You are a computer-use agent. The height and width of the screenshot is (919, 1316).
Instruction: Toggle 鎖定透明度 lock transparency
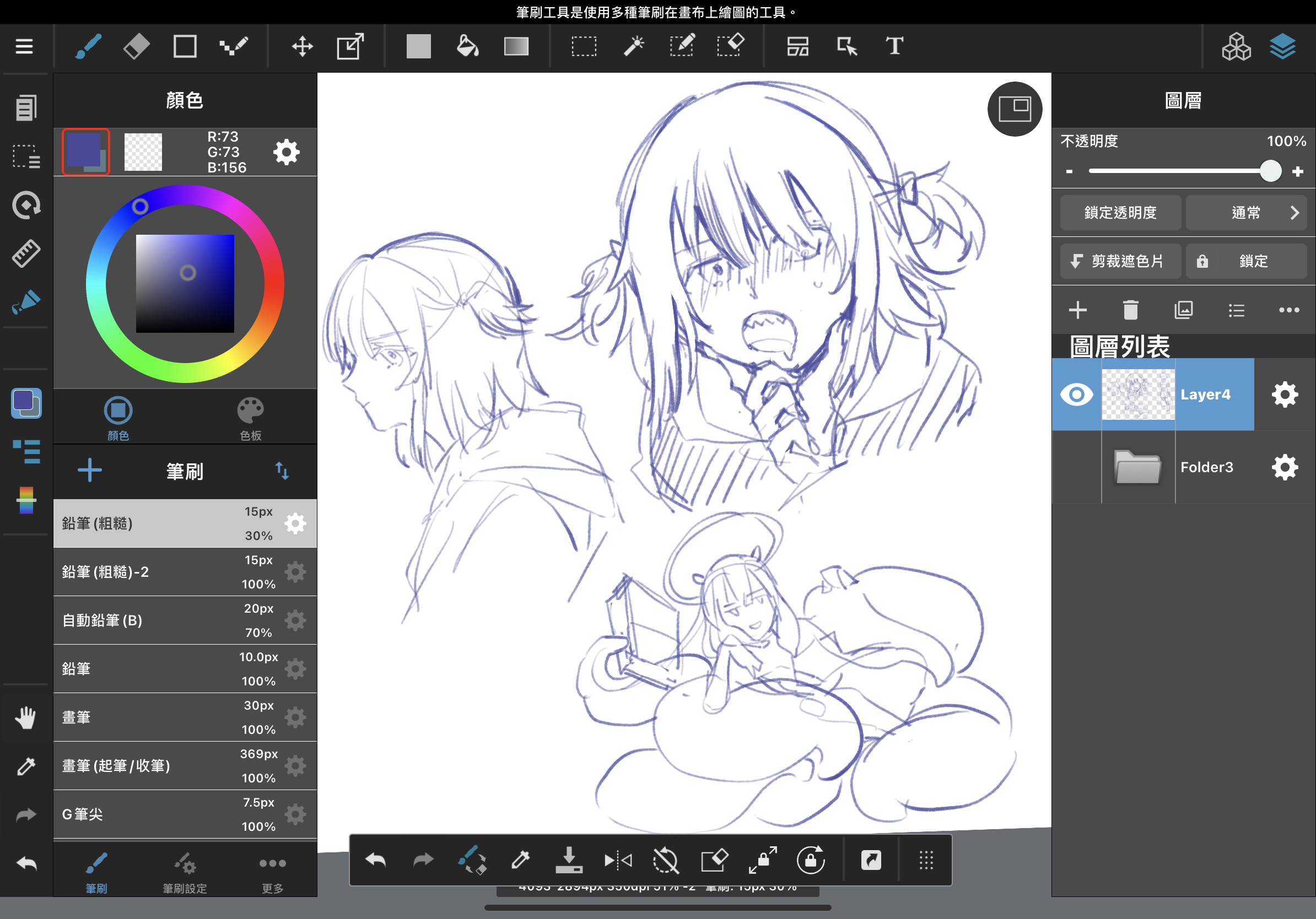point(1120,213)
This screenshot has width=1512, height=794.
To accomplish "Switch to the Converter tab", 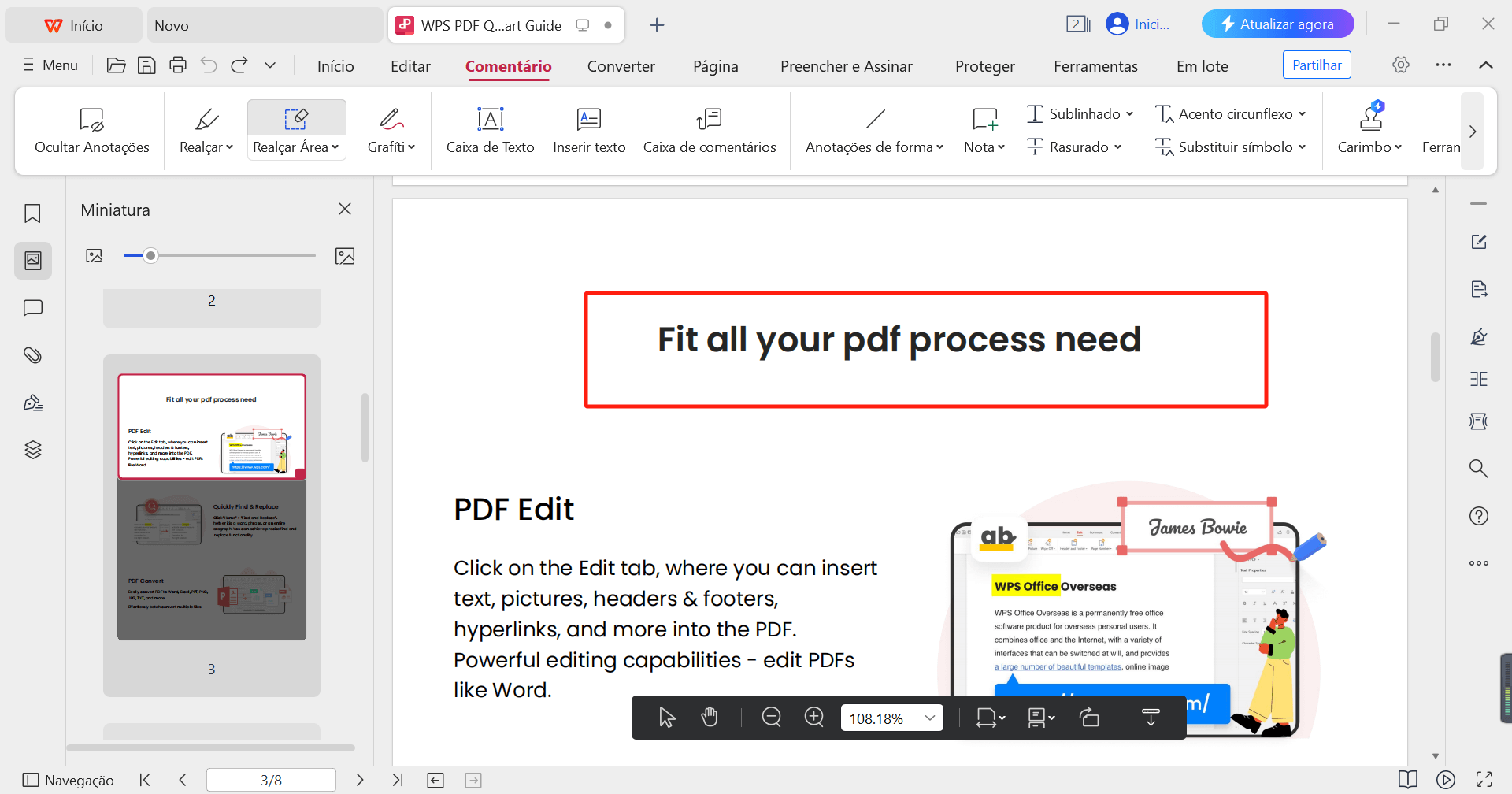I will pyautogui.click(x=621, y=66).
• • • • • • •
About this task: All lines in the entries above that include "width" should be found and copied.

Task result:
You are a computer-use agent. The height and width of the screenshot is (919, 1316).
This screenshot has width=1512, height=794.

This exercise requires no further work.